**What is being asked:**
Within the entries below, the lines from the one with "You are a GUI" through the one with "[button] (318, 48)" are to be set down exactly, both ends kept.

**Data for this task:**
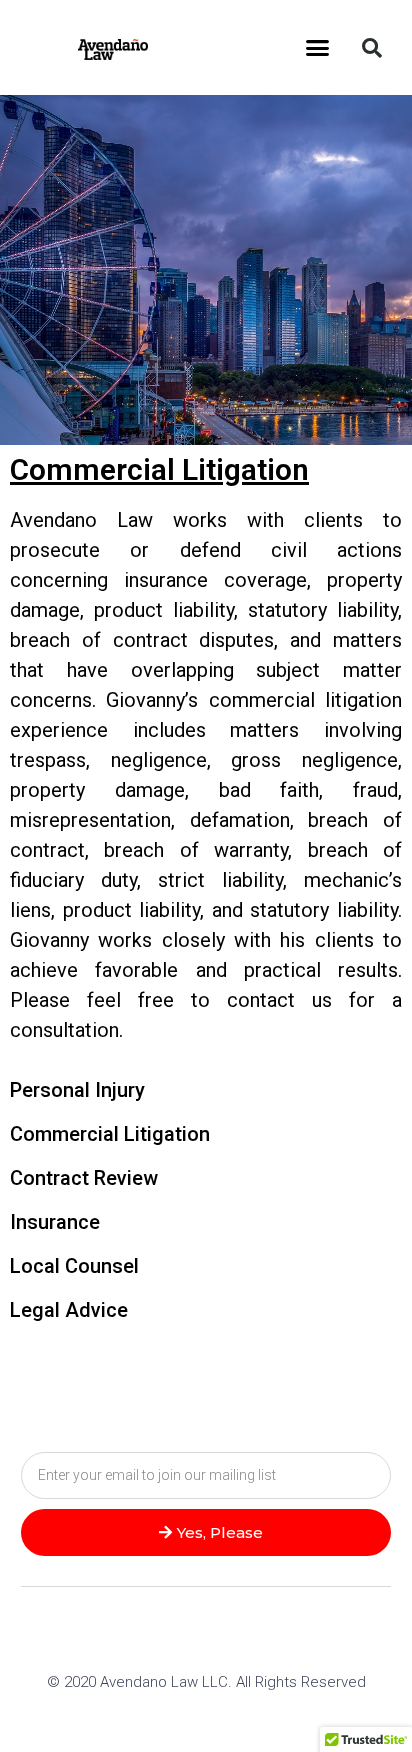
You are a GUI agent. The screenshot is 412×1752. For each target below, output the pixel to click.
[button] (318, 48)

---

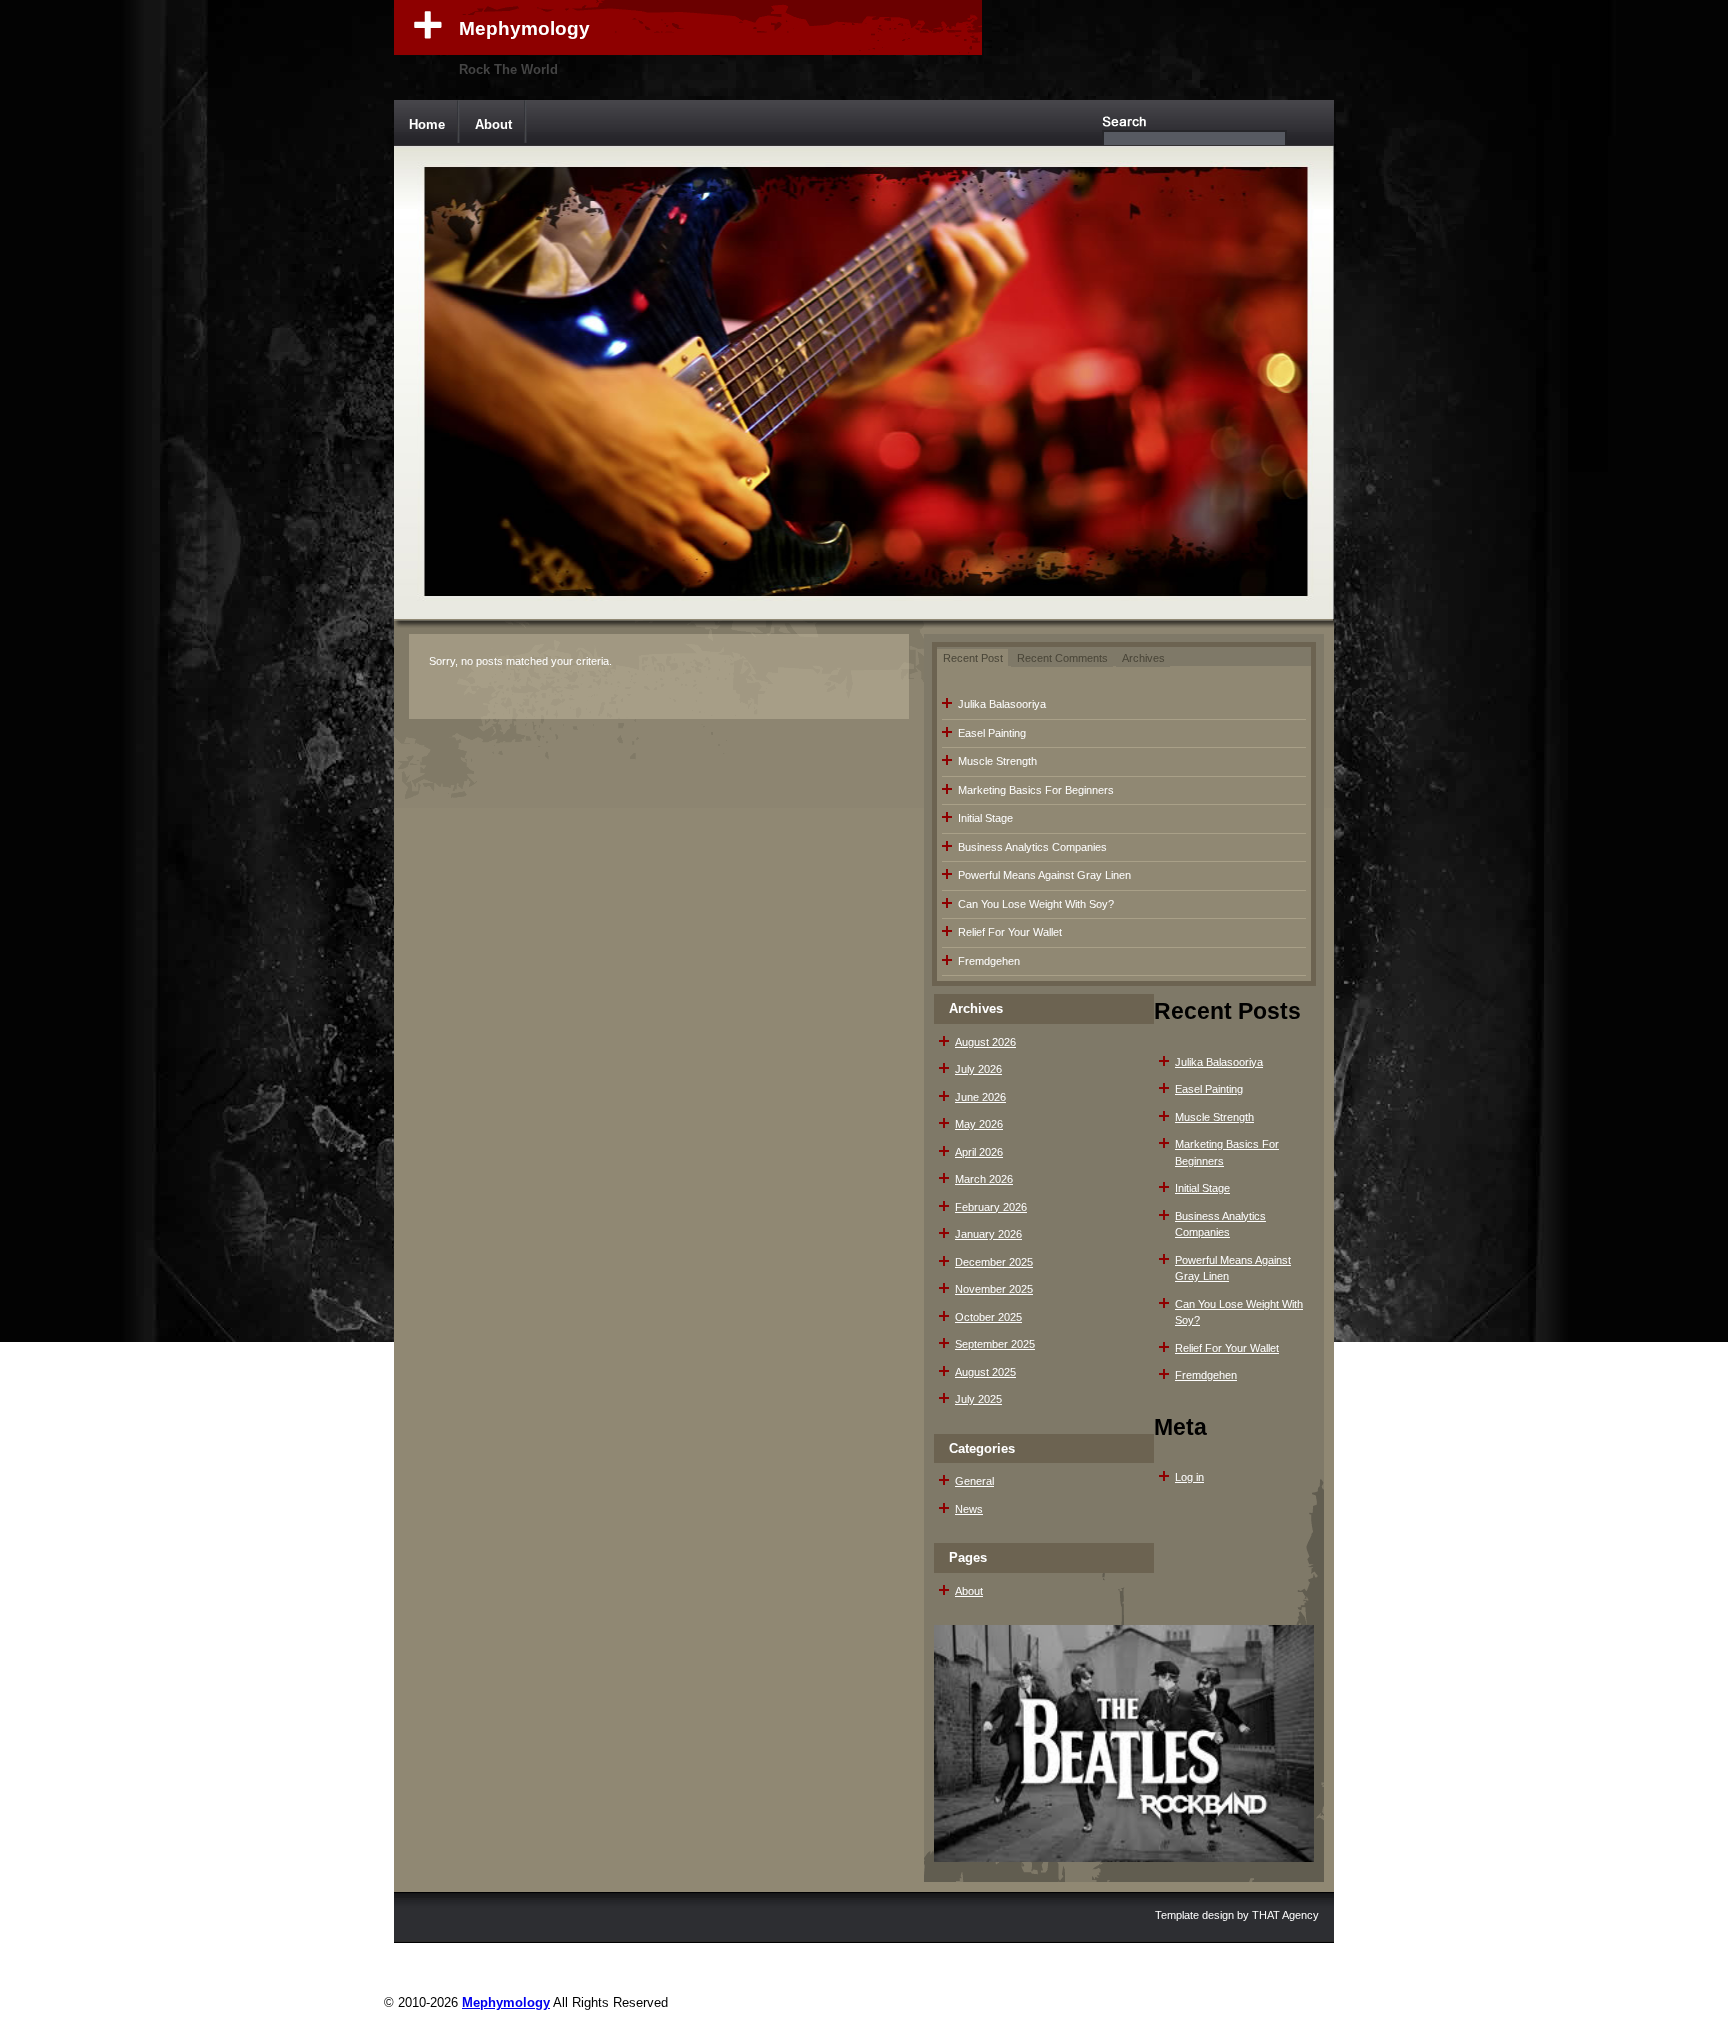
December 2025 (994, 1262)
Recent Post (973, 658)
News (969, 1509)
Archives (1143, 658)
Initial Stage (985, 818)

**Response area:**
You are a GUI agent. The screenshot is 412×1752. For each target below, output the pixel to click.
[button] (318, 48)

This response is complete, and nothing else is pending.